# Cabinet refinishing



## MXman (Sep 4, 2013)

My 20yr old kitchen has cherry cabinets with a clear lacquer finish. Overall the cabinets are in great shape but the finish is worn near the sink and other high wear areas. The cabinets have also faded quite a bit so i would like them darkened a coulple shades so they match the inside of the door. I originally hired someone, who ensured me that he has done lots of this type of work to refinish them, but I am not satisfied with his quality of work on the sample door. 

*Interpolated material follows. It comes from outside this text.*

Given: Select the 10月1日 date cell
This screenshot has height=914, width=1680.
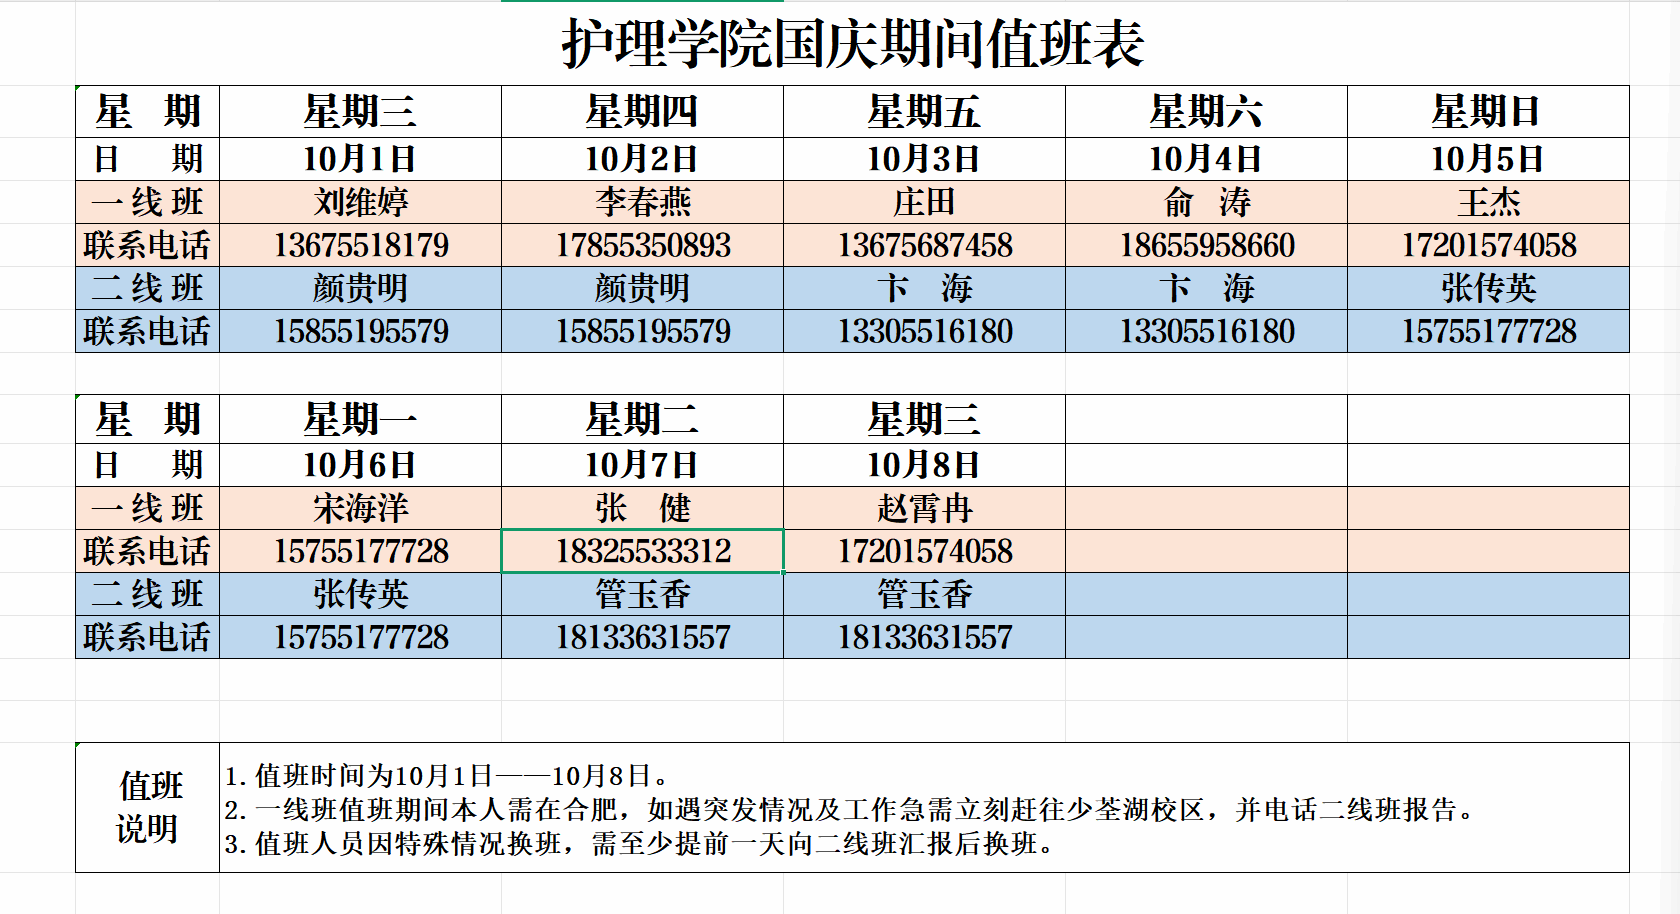Looking at the screenshot, I should point(360,159).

On the sample he lightly sanded and sprayed an oil based stain over the existing finish. He then followed that up with a poly top coat. My biggest complaint is the finish is not smooth and there are some fish eyes and other defects. Also, the areas where the lacquer was worn absorbed much more stain so they are significantly darker. Is he going to be able to get a good finish with this process or is it a lost cause? 

After looking into it more, it seems that maybe a clear precat lacquer, or some other way to seal the damage bare wood areas, followed by a couple layers of tinted precat maybe the way to go. Do you guys agree or what do you recommend?


----------



## cabinetman (Jul 5, 2007)

MXman said:


> My 20yr old kitchen has cherry cabinets with a clear lacquer finish. Overall the cabinets are in great shape but the finish is worn near the sink and other high wear areas. The cabinets have also faded quite a bit so i would like them darkened a coulple shades so they match the inside of the door. I originally hired someone, who ensured me that he has done lots of this type of work to refinish them, but I am not satisfied with his quality of work on the sample door.
> 
> On the sample he lightly sanded and sprayed an oil based stain over the existing finish. He then followed that up with a poly top coat. My biggest complaint is the finish is not smooth and there are some fish eyes and other defects. Also, the areas where the lacquer was worn absorbed much more stain so they are significantly darker. Is he going to be able to get a good finish with this process or is it a lost cause?
> 
> After looking into it more, it seems that maybe a clear precat lacquer, or some other way to seal the damage bare wood areas, followed by a couple layers of tinted precat maybe the way to go. Do you guys agree or what do you recommend?


You've picked a refinisher somehow, and you have your doubts to his abilities. So, on the basis of responses you get here, are you planning to inform him of what the suggestions are? That should be interesting.

It's my thoughts, that an oil base stain will not stick to a solvent base lacquer finish. Fisheyes, or evidence of coating failure are likely due to chemicals or debris on the current finish. The finish should be cleaned and lightly sanded.

I would suggest a lacquer based tinted finish to tone in the blemishes. Toning could also be used to darken what is there. If the cabinets are to be sprayed, that presents a PITA, even with an HVLP system. A Gel stain could be used to get a darker shade.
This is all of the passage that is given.